This issue tracker has been migrated to GitHub, and is currently read-only.
For more information, see the GitHub FAQs in the Python's Developer Guide.

classification
Title: array.fromstring Use After Free
Type: crash Stage: resolved
Components: Extension Modules Versions: Python 2.7
process
Status: closed Resolution: fixed
Dependencies: Superseder:
Assigned To: serhiy.storchaka Nosy List: Arfrever, JohnLeitch, benjamin.peterson, python-dev, serhiy.storchaka
Priority: normal Keywords: patch

Created on 2015-07-12 00:32 by JohnLeitch, last changed 2022-04-11 14:58 by admin.

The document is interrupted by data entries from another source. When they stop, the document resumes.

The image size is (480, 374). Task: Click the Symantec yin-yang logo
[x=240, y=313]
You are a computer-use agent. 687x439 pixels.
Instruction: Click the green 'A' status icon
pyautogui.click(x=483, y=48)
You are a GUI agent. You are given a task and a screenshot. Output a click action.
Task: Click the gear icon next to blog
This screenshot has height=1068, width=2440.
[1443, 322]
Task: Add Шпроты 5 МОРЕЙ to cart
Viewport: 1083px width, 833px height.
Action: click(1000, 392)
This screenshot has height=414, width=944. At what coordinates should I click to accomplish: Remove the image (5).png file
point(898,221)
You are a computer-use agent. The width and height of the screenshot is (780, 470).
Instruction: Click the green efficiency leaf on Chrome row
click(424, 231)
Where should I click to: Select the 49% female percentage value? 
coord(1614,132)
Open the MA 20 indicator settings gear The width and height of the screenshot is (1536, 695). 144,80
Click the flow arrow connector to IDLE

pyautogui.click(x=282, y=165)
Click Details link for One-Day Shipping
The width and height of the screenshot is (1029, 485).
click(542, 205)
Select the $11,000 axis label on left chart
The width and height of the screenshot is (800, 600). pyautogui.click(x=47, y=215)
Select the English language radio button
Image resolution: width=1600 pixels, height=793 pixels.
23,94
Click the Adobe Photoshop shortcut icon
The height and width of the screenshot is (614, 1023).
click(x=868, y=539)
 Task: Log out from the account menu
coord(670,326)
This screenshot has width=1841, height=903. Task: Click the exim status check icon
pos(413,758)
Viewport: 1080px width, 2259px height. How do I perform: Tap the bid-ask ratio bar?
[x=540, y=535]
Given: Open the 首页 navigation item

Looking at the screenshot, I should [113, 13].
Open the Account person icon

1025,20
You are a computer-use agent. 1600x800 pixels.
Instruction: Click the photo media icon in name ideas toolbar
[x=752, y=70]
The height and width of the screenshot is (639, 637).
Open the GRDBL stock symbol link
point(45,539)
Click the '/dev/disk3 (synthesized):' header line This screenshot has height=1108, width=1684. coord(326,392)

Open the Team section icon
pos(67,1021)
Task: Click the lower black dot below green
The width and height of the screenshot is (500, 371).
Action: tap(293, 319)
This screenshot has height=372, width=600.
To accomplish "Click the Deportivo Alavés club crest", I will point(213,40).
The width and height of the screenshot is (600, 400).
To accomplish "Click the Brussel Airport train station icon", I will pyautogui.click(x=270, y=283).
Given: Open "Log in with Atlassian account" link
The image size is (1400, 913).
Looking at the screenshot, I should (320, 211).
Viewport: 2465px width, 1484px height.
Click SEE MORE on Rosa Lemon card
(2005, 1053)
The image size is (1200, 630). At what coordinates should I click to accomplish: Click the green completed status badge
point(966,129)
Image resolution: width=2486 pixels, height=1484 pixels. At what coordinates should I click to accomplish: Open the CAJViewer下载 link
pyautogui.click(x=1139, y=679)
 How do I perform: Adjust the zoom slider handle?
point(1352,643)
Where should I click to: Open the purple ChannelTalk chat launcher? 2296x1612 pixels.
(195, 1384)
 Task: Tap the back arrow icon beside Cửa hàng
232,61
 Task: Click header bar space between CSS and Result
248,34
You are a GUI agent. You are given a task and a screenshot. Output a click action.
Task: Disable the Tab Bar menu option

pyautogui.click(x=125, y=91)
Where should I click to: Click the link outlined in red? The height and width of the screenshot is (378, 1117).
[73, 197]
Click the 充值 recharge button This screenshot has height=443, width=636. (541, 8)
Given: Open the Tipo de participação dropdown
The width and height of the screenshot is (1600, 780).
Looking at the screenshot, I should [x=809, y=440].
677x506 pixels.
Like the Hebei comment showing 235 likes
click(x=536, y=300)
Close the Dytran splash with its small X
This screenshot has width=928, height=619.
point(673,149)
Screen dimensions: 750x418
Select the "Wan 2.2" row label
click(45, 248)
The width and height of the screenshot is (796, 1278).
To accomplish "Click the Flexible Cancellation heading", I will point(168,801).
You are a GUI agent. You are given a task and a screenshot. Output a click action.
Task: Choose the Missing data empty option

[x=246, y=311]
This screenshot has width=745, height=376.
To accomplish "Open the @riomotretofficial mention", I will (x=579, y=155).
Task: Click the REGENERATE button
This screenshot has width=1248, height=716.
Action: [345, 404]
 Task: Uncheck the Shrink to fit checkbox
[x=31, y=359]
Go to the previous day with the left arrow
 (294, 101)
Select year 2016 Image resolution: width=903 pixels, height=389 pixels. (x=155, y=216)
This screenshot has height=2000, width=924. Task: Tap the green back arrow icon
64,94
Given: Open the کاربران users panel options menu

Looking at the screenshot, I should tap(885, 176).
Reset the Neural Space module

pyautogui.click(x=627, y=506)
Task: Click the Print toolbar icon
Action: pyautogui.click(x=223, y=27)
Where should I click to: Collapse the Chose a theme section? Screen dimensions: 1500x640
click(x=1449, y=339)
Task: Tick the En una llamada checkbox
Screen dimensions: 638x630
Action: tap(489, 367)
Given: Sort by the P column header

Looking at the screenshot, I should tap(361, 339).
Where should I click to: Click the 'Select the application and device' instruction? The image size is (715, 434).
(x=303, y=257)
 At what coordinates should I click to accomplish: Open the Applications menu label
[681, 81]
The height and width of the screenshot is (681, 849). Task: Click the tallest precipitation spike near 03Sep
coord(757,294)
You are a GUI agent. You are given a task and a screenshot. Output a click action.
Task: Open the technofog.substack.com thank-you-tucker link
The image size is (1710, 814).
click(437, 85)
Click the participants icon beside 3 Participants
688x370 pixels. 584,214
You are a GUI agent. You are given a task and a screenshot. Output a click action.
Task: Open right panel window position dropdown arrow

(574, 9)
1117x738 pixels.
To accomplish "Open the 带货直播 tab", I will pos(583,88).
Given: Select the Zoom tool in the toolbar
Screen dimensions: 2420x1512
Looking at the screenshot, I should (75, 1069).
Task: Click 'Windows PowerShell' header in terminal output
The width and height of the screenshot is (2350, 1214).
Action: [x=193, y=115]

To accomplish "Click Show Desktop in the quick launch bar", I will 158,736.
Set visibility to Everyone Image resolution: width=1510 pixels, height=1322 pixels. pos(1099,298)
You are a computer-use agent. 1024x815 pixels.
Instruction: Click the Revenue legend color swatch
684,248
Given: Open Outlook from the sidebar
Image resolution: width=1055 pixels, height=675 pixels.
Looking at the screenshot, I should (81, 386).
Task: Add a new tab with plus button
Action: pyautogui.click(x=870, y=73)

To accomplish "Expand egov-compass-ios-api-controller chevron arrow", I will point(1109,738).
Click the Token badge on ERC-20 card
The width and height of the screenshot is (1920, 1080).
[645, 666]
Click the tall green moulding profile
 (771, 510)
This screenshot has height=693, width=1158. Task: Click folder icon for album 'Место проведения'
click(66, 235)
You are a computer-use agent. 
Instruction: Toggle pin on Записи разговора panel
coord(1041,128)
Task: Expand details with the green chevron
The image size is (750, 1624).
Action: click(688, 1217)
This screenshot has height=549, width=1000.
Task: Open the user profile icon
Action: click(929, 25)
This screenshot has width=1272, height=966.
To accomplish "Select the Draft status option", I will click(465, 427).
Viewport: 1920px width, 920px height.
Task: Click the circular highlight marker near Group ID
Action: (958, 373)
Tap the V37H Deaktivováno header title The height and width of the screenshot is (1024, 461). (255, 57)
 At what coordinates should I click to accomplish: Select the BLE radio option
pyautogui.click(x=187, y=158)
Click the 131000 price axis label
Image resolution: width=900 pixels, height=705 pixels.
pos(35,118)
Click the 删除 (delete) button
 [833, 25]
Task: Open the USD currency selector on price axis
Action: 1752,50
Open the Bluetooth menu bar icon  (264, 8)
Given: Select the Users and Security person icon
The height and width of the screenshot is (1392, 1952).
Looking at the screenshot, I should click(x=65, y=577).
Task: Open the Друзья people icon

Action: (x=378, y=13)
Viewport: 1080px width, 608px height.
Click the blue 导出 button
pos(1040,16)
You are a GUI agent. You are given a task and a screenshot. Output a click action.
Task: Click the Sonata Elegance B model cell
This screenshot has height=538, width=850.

This issue is now closed.

Files
File name Uploaded Description Edit
array.fromstring-Use-After-Free.py JohnLeitch, 2015-07-12 00:32 repro file
arraymodule.c.patch JohnLeitch, 2015-07-12 00:33 patch
array.fromstring-Use-After-Free.patch JohnLeitch, 2015-07-25 20:58
Messages (11)
msg246621 - (view) Author: John Leitch (JohnLeitch) * Date: 2015-07-12 00:32
The Python array.fromstring() method suffers from a use after free caused by unsafe realloc use. The issue is triggered when an array is concatenated to itself via fromstring() call:

static PyObject *
array_fromstring(arrayobject *self, PyObject *args)
{
    char *str;
    Py_ssize_t n;
    int itemsize = self->ob_descr->itemsize;
    if (!PyArg_ParseTuple(args, "s#:fromstring", &str, &n)) <<<< The str buffer is parsed from args. In cases where an array is passed to itself, self->ob_item == str.
        return NULL;
    if (n % itemsize != 0) {
        PyErr_SetString(PyExc_ValueError,
                   "string length not a multiple of item size");
        return NULL;
    }
    n = n / itemsize;
    if (n > 0) {
        char *item = self->ob_item; <<<< If str == self->ob_item, item == str.
        if ((n > PY_SSIZE_T_MAX - Py_SIZE(self)) ||
            ((Py_SIZE(self) + n) > PY_SSIZE_T_MAX / itemsize)) {
                return PyErr_NoMemory();
        }
        PyMem_RESIZE(item, char, (Py_SIZE(self) + n) * itemsize); <<<< A realloc call occurs here with item passed as the ptr argument. Because realloc sometimes calls free(), this means that item may be freed. If item was equal to str, str is now pointing to freed memory.
        if (item == NULL) {
            PyErr_NoMemory();
            return NULL;
        }
        self->ob_item = item;
        Py_SIZE(self) += n;
        self->allocated = Py_SIZE(self);
        memcpy(item + (Py_SIZE(self) - n) * itemsize,
               str, itemsize*n); <<<< If str is dangling at this point, a use after free occurs here.
    }
    Py_INCREF(Py_None);
    return Py_None;
}

In most cases when this occurs, the function behaves as expected; while the dangling str pointer is technically pointing to deallocated memory, given the timing it is highly likely the memory contains the expected data. However, ocassionally, an errant allocation will occur between the realloc and memcpy, leading to unexpected contents in the str buffer.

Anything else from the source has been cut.